My dissenting post-2008 remedy was a managed partial default/bankruptcy of the UK’s insolvent banks with a quick operational reboot, on the grounds that it would be cheaper than a printed-money ‘bankers subsidy’. The quantity of intricately interwoven bad assets was unknown, and thus the UK government was subsidising a pig-in-a-poke, I believed.

But hey ho we are where we are, What now ? When will QE stop and where will the economic crisis management go from here ? The BoE issues confident statements about the future of printing money and now tie a reduction in QE to employment data (as a sign of future inflation), rather than to a time limit or aggregate quantity limit.

However, there is no senior economists’ consensus on the effects of QE or on why inflation is remaining so low. Indeed employment levels may not be a good predictor of future inflation due to technology/outsourcing changes. The truth is that there is no valid precedent for the huge QE which continues on both sides of the Atlantic. The certainty which runs through briefings to UK politicians is not fully justified.

The US Federal Reserve allegedly wished to start to wind down (taper) the $85bn a month money printing in September but pulled back at the last minute, reportedly because of inconclusive employment data.
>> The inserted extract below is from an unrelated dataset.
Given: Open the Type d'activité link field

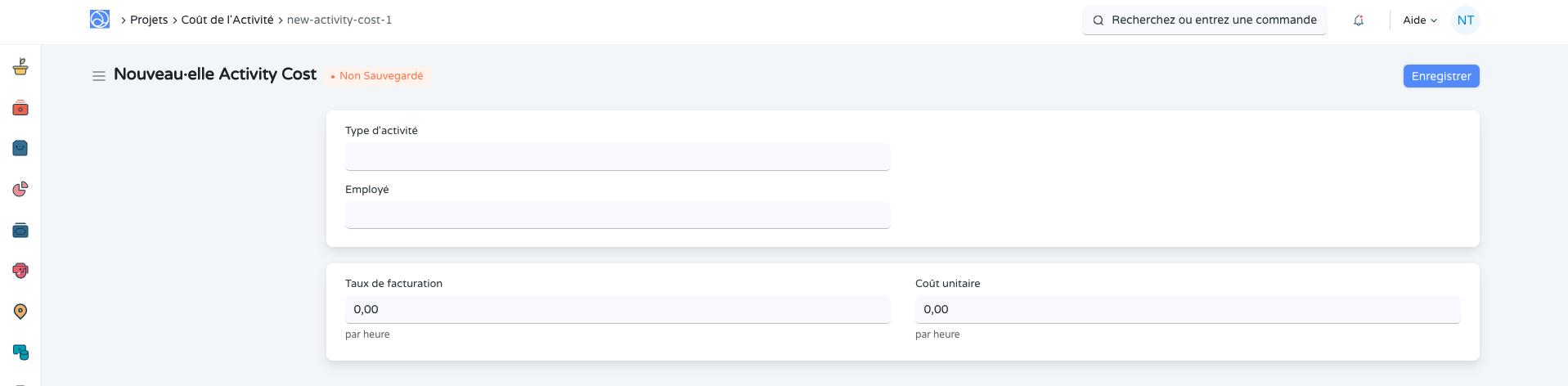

In the US there was a feisty debate in the media about this – on UK QE largely none.

My take is that inflation is not fuelled by QE (yet) because the money is being still being used to rebuild the financial strength (ie balance sheets) of the banks. It is not flowing into the economy – it has not prompted banks to lend more to businesses although it has brought back some of the worst practices that caused the crisis in the first place. Part of the reason for that it has also led to a more concentrated and monopolistic banking sector, less responsive to the needs of businesses large & small.

However, the main outcome from QE has been extraordinarily low interest rates – negative in real terms. With ‘low interest’ cash beginning to slosh around, but not as loans to growing, trading businesses, the purchase of shares has become popular. Thus, a low interest rate policy was supposed to stimulate the economy, but instead it has led to increases in share prices, and some pretty nifty financial engineering (hence the big bonuses).
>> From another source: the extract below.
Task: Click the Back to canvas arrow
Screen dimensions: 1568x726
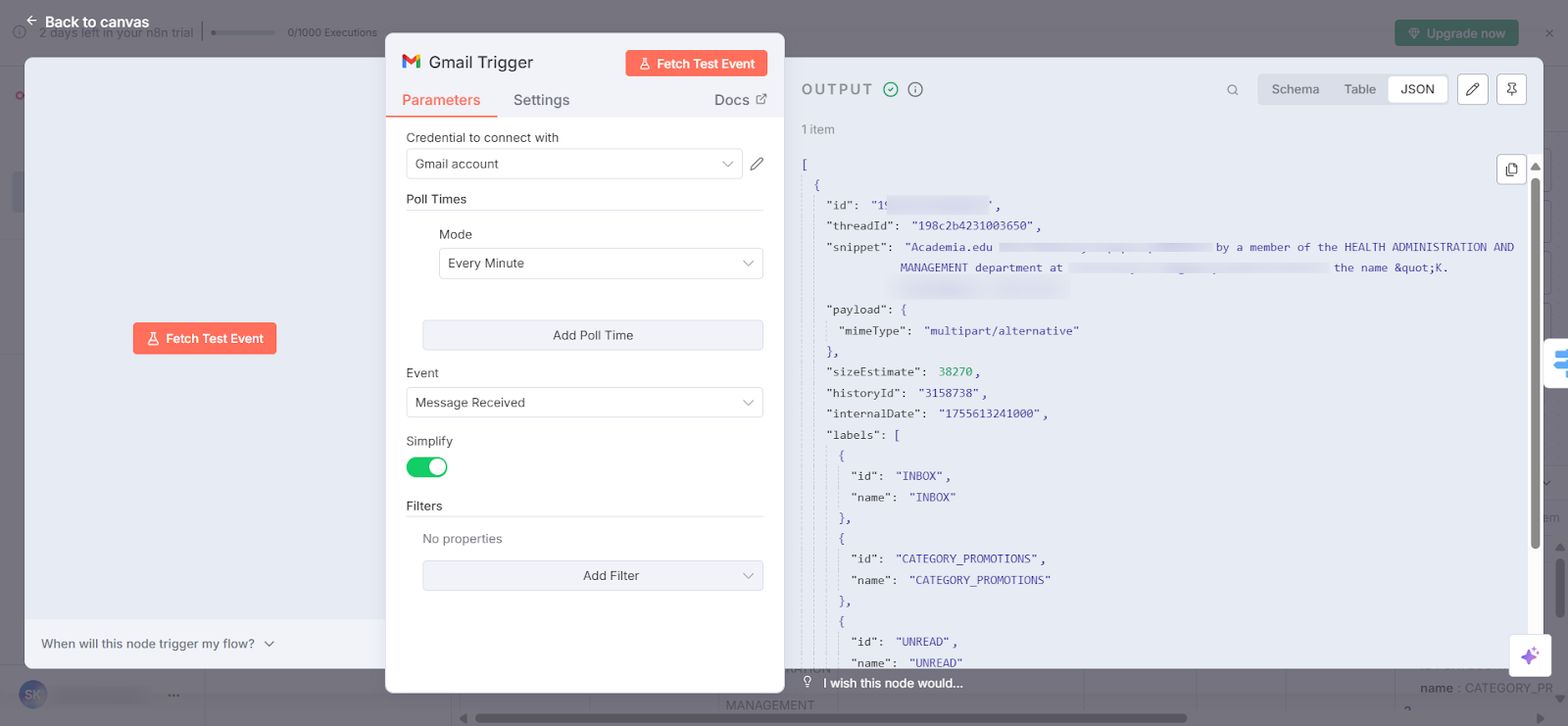Action: pyautogui.click(x=31, y=21)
I believe these QE effects with respect to inflation, interest rates and share prices are one-off and temporary. It may well end with a sudden fall in share prices and another mini-crash, this time with inflation as a fly-in-the-ointment. The UK economy needs a more public plan to escape from QE to avoid such a scenario – it is still not clear how the UK plans to get back to normal with some kind of balance between bank deposits and lending at positive interest rates.

QE has had another negative effect in that it has dampened the need for banking reform in the UK. Further banking reform especially stronger policy towards competition is in my view a prerequisite for tapering down the UK’s QE.

Blocking easy but flaky routes to bank profitability, and ensuring more competition so banks behave in the diverse economy with more precision, are the parallel remedies long overdue.

However, I am arguing against a well-established consensus. I may get the same treatment as that meted out to dissenting North Korean faction-leaders.

* Paul Reynolds works with multilateral organisations as an independent adviser on international relations, economics, and senior governance. He is a member of the Lib Dem Federal International Relations Committee and an Executive member of Liberal International (British Group).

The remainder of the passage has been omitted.